In February 2023, the museum announced an exhibit on teachers' strikes in the state, which opened in August. That same year, the museum announced its first Camp Solidarity project, to be conducted that October. The event would be a training project conducted by the museum to assist labor activists and was named after a camp set up by strikers during the Pittston Coal strike. In June 2024, the museum started a new project on recording African American labor history, and the following month they announced a campaign to archive community labor artifacts. In September 2025, the museum received a $50,000 donation from UMWA President Roberts. The following year, the museum was involved in two mural projects. One, called Solidarity, was located in Huntington in commemoration of the mine wars and was created by artist Sassa Wilkes with support from the museum. The other one, Matewan 250, was created by artist Blake Wheeler, with support from the museum, the town of Matewan, and the local convention and visitors bureau, as part of the United States Semiquincentennial celebrations.

==== Centennial commemorations of the Battle of Blair Mountain ====
In mid-2017, the museum received a $30,000 grant ($ in ) from the National Endowment for the Humanities to assist the institution on projects to commemorate the centennial anniversary of the Battle of Blair Mountain in 2021. The museum hosted several activities in 2021 to celebrate the event's centennial, including symposiums, concerts, and picnics. Efforts to commemorate the centennial were also supported by cast and crew members of the film Matewan, including actors Chris Cooper, James Earl Jones, and David Strathairn. In mid-2021, the museum, along with the West Virginia University Press, assisted author Anne Lawrence in publishing On Dark and Bloody Ground, a book about the battle based on interviews conducted in 1972 with eyewitnesses to the event.
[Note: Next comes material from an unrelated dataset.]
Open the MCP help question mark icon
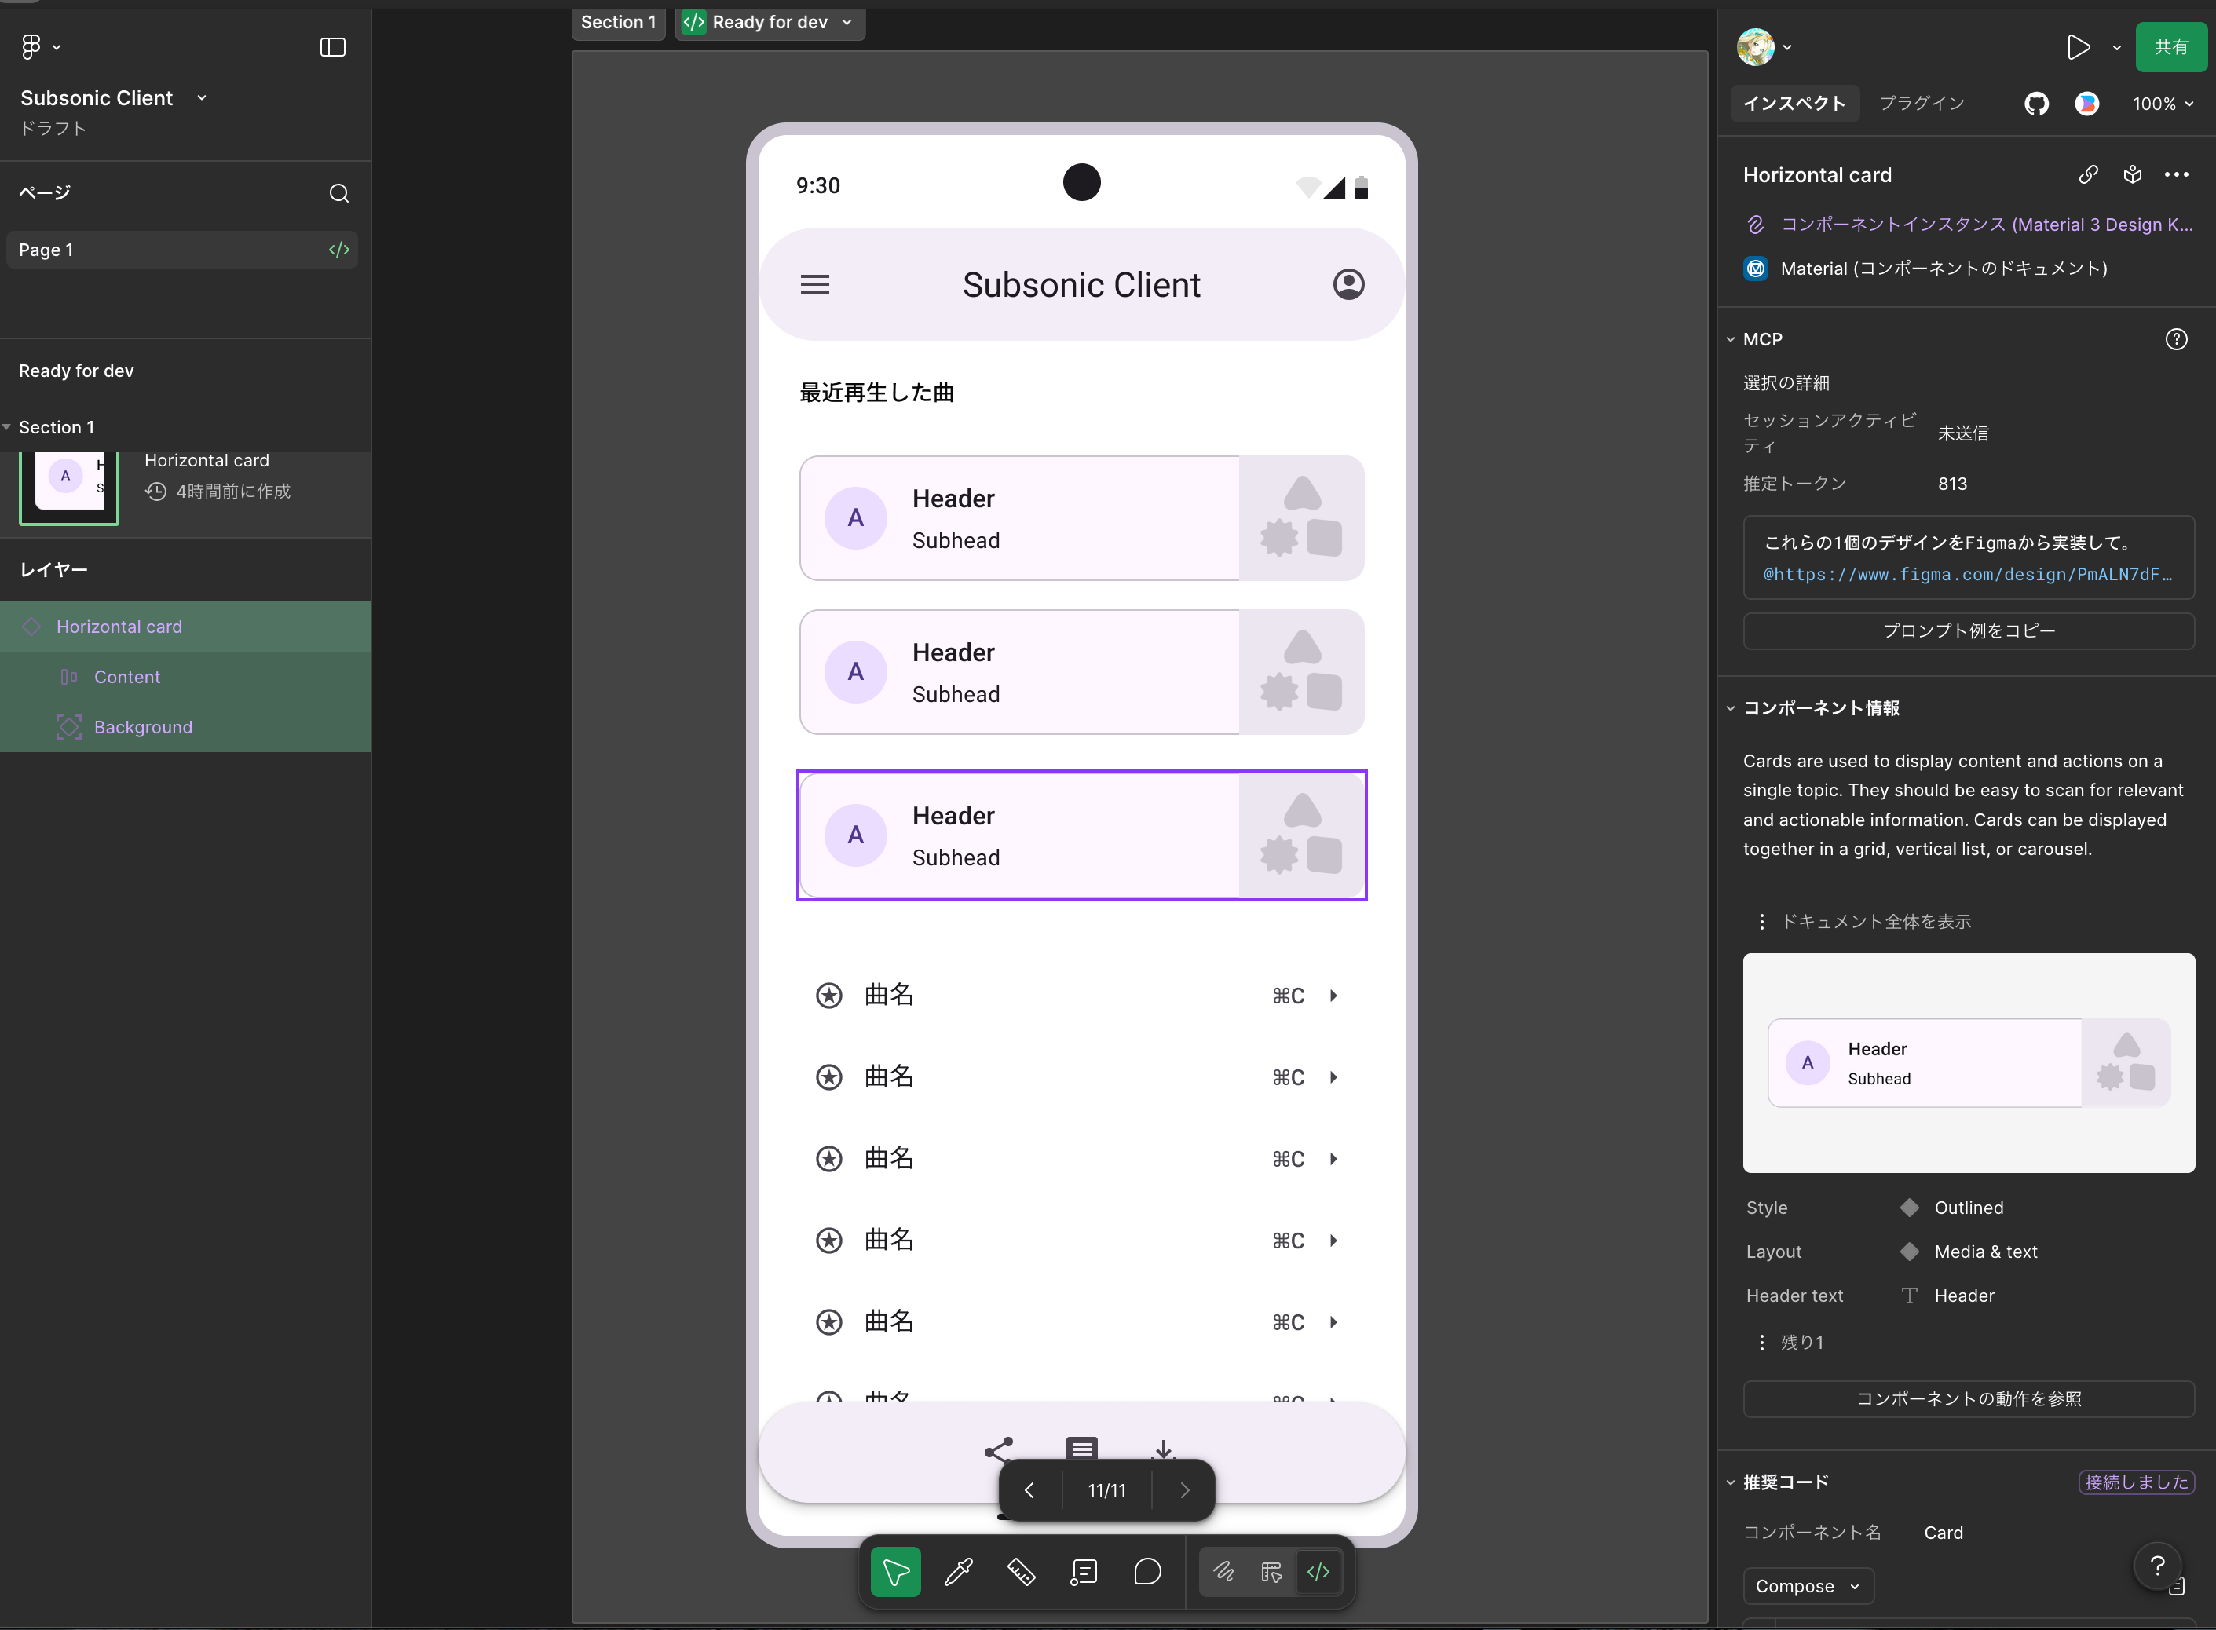Image resolution: width=2216 pixels, height=1630 pixels. [x=2176, y=339]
Later that year, on September 2, the museum participated in a Labor Day film festival at Marshall University in Huntington.

One program the museum sponsored during the centennial celebrations was called "Blair Footsteps" and consisted of a pop-up trail indicating where participants in the battle marched towards the mountain. The program lasted two weeks, but their positive reception led to another project the following year, called "Courage in the Hollers: Mapping the Miners' Struggle for a Union". This project was intended to erect memorials and monuments along the trail of the marchers, from Marmet to Clothier, and was conducted in conjunction with several other organizations, including a grant from the Monument Lab in Philadelphia. In Marmet, a statue of activist Mother Jones was erected, while a monument in Clothier depicted miners in silhouette. The project aimed to cover a trail approximately 50 mi long, with reporter Chris Schulz of West Virginia Public Broadcasting calling it "the largest labor history driving trail in the United States". The monuments were dedicated on Labor Day in September 2022.

In late 2025, the museum announced that it would be overseeing an additional phase of the monuments project, installing memorials and markers in six additional sites along the trail. In July 2026, they hosted a community event where participants brainstormed ideas for the trail projet. That year, on the 105th anniversary of the battle, the museum posted a day-by-day account of the event on its social media accounts.

== Collections ==
The museum primarily focuses on the region's labor history from the early 20th century. Specific objects include artifacts from the local railroad and coal mining industry and company scrip. The museum also has numerous union artifacts, and in 2016, the museum operated an exhibit in conjunction with UMWA Local 1440 called the Miners Memorial. Concerning the mine wars in particular, there are several guns, including those used in violent labor conflicts, and a red bandanna worn by a participant in the Battle of Blair Mountain. According to reporter Josh Brown of The Herald-Dispatch, the bandanna is "[o]ne of the most coveted pieces of Mine Wars history". In addition to a permanent collection, the museum has a rotating art gallery.